#### Listed records
----------------------------------------
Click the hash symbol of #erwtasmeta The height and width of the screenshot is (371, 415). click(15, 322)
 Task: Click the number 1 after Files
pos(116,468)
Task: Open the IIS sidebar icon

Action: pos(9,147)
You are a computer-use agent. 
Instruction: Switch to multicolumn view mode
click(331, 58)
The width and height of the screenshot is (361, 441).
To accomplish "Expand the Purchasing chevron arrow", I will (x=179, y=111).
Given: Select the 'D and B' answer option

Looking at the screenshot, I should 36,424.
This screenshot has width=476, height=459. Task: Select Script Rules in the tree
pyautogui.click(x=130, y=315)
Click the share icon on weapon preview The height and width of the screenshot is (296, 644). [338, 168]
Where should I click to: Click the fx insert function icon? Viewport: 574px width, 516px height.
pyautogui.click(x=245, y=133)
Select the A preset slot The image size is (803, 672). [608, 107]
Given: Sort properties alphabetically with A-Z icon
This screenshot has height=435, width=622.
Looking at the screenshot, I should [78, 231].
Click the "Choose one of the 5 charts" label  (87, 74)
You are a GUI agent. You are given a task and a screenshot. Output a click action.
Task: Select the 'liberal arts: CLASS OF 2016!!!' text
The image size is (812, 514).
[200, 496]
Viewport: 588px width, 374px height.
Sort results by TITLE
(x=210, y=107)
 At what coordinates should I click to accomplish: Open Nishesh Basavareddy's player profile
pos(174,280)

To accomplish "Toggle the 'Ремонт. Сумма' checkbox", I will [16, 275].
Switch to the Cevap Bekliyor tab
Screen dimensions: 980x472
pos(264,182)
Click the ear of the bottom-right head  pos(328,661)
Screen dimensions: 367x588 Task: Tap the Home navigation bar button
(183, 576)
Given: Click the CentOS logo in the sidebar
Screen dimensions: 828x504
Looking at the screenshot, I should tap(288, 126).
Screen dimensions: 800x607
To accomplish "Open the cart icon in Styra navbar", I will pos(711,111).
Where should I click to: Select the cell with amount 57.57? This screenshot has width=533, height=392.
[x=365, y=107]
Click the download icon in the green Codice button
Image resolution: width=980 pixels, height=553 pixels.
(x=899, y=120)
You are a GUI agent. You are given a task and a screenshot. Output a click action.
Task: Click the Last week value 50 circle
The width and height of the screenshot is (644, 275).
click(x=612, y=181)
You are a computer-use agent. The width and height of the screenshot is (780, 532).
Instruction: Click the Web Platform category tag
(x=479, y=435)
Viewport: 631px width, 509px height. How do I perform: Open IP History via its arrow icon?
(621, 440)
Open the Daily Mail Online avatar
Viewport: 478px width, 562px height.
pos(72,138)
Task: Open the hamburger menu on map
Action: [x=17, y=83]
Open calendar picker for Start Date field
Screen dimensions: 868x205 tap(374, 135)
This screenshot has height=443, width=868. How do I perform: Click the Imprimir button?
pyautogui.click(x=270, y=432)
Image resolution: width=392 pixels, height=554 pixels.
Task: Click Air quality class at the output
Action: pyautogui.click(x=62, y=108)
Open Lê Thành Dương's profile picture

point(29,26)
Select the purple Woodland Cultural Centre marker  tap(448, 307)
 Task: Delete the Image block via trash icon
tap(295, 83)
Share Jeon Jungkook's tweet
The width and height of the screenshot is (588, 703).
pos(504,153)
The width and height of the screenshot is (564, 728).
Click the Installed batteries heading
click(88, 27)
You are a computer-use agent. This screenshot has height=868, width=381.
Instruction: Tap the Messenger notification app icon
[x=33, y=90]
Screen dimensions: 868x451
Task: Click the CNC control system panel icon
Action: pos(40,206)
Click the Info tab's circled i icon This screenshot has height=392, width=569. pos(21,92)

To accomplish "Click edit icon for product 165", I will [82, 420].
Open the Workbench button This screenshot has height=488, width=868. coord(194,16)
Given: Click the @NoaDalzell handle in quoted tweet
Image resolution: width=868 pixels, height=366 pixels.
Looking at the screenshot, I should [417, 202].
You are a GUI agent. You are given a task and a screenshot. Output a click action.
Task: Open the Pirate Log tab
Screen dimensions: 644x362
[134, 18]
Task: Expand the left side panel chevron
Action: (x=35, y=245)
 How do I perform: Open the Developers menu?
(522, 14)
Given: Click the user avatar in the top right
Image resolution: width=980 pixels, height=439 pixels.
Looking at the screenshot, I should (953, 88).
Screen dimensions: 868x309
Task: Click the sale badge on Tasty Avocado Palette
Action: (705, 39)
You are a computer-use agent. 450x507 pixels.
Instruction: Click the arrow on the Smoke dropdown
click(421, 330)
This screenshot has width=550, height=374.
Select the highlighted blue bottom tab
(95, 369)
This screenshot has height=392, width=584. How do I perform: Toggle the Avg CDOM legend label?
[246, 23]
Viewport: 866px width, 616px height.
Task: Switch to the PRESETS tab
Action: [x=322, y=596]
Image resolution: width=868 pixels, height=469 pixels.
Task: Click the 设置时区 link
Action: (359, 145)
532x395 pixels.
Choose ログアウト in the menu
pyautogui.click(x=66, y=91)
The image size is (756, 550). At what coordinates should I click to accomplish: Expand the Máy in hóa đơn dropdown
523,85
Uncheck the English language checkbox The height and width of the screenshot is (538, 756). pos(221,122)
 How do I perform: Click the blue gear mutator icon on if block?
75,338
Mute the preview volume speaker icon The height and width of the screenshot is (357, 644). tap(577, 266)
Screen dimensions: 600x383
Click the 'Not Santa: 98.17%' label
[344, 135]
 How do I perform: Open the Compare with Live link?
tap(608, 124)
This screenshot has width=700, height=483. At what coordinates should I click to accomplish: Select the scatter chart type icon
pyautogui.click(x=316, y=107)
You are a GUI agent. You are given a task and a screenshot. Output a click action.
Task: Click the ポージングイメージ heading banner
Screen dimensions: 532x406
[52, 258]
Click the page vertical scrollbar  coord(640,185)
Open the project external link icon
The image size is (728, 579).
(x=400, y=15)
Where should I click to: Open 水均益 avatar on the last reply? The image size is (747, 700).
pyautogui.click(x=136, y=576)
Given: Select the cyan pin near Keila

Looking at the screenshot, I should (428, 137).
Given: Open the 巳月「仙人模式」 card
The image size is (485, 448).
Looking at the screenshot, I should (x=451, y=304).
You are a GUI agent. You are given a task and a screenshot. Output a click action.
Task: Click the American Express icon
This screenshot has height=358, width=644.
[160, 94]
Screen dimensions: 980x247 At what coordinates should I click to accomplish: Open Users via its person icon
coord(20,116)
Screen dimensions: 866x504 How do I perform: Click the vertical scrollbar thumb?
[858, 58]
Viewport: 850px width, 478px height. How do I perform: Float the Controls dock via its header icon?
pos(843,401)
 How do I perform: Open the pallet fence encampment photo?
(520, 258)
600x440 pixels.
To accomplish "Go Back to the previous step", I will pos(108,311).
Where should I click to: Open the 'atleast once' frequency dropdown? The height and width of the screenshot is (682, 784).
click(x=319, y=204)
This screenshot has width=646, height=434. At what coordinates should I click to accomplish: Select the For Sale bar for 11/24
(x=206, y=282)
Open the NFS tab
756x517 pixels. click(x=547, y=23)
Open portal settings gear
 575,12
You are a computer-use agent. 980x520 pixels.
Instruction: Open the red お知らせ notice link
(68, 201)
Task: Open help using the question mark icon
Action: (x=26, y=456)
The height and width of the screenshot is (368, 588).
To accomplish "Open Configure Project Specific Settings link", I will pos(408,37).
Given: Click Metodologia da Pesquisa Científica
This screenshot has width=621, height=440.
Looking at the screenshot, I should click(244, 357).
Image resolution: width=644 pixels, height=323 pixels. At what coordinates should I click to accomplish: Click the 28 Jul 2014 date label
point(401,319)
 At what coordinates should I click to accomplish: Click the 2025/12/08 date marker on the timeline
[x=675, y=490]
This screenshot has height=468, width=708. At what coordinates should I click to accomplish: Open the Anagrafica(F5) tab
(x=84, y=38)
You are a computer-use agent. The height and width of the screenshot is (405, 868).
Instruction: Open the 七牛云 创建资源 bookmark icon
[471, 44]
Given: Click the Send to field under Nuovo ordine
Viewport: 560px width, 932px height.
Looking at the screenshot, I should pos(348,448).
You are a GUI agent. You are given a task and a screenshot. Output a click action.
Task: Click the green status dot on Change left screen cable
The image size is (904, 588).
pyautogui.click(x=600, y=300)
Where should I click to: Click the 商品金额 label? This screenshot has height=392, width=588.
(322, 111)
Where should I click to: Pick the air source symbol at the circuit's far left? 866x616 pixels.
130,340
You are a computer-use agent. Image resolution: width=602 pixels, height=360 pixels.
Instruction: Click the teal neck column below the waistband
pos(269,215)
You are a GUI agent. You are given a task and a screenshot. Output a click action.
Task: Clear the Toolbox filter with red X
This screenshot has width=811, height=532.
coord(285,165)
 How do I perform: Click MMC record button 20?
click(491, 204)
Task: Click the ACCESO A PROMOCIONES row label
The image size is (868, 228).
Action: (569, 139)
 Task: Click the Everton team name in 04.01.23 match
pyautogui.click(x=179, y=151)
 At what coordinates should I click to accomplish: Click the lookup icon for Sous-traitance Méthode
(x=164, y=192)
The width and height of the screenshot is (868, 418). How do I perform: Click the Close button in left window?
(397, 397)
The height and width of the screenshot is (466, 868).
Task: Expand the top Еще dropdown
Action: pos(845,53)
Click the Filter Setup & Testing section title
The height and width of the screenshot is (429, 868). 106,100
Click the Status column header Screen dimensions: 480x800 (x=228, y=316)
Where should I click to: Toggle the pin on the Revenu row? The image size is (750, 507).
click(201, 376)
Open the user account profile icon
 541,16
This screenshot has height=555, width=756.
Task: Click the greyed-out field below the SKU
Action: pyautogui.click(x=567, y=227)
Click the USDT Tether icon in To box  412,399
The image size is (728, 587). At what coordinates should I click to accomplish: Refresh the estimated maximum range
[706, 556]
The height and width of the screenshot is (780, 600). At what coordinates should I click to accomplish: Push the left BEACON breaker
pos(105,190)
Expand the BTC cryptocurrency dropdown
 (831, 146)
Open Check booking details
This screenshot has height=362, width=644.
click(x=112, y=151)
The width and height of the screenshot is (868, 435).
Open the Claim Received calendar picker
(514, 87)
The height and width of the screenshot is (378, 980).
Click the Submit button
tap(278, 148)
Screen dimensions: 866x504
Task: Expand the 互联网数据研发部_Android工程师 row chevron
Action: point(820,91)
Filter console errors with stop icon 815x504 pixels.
----------------------------------------
#### Exercise requirements
Would you filter the entries above and keep each line that has the word "preview"?

#### Response area
Click the share icon on weapon preview The height and width of the screenshot is (296, 644). [338, 168]
Mute the preview volume speaker icon The height and width of the screenshot is (357, 644). tap(577, 266)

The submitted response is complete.